Michelangelo: Ignudo (1508-1512); Rom, Sixtinische Kapelle |
Polyklet: Doryphoros (um 440 v.Chr.), röm. Marmorkopie; Neapel, Nationalmuseum |
Man hat die Michelangelos Vorliebe für den männlichen Akt mit einer
homoerotischen Neigung des Künstlers in Verbindung gebracht – es gibt
allerdings keine Belege dafür, dass er diese Neigung ausgelebt hätte. In
Michelangelos Präferenz spiegelt sich aber auch die behauptete Höherwertigkeit
des Mannes gegenüber der Frau, die in der biblischen Schöpfungsgeschichte
ebenso ihren Niederschlag gefunden hat wie in der griechischen Philosophie. Bei
Aristoteles etwa verkörpert der Mann das aktive, formende Prinzip, das immer
darauf ziele, einen männlichen Menschen hervorzubringen. Dabei könnten aber
auch weibliche Menschen entstehen, die als „mas occasionatus“, als „unvollkommener
Mann“ bezeichnet werden. Ebenso galt die antike Statue des Doryphoros, geschaffen
von Polyklet, dem berühmtesten griechischen Bildhauer, zu ihrer Zeit als das
Maß menschlicher Schönheit in der Kunst (siehe meinen Post „Polyklets Musterknabe“).
Literaturhinweise
Dunkelmann, Martha: From Microcosm to Macrocosm: Michelangelo and Ancient Gems. In: Zeitschrift für Kunstgeschichte 73 (2010), S. 363-376;
Herzner, Volker: Die Sixtinische Decke. Warum Michelangelo malen durfte, was er wollte. Georg Olms Verlag, Hildesheim 2015;
Himmelmann, Nikolaus: Ideale Nacktheit. Westdeutscher Verlag, Opladen 1985, S. 25-41;
Joost-Gaugier, Christiane L.: Michelangelo’s Ignudi, and the Sistine Chapel as a Symbol of Law and Justice. In: artibus et historiae 34 (1996), S. 19-43;
Wester, Ursula/Simon, Erika: Die Reliefmedaillons im Hofe des Palazzo Medici zu Florenz.
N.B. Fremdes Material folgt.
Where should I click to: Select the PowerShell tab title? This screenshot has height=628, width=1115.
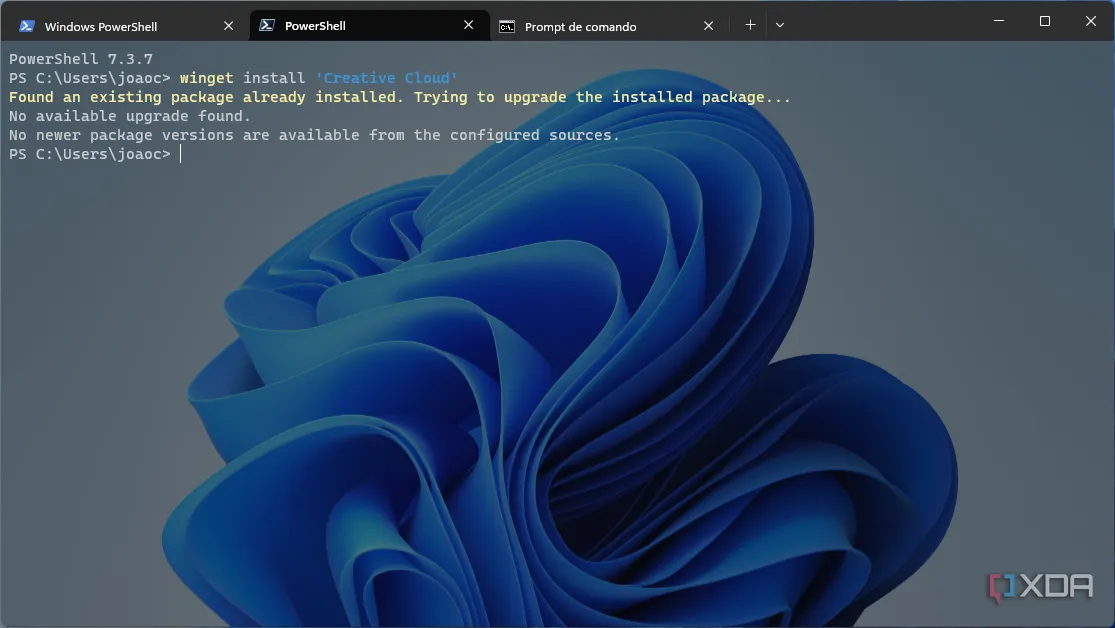(x=315, y=26)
In: Jahrbuch der Berliner Museen 7 (1965) S. 15-91;
Herzner, Volker: Die Sixtinische Decke. Warum Michelangelo malen durfte, was er wollte. Georg Olms Verlag, Hildesheim 2015;
Himmelmann, Nikolaus: Ideale Nacktheit. Westdeutscher Verlag, Opladen 1985, S. 25-41;
Joost-Gaugier, Christiane L.: Michelangelo’s Ignudi, and the Sistine Chapel as a Symbol of Law and Justice. In: artibus et historiae 34 (1996), S. 19-43;
Wester, Ursula/Simon, Erika: Die Reliefmedaillons im Hofe des Palazzo Medici zu Florenz. In: Jahrbuch der Berliner Museen 7 (1965) S. 15-91;
Wünsche, Raimund (Hrsg): Der Torso. Ruhm und
Rätsel. Glyptothek München, München 1998.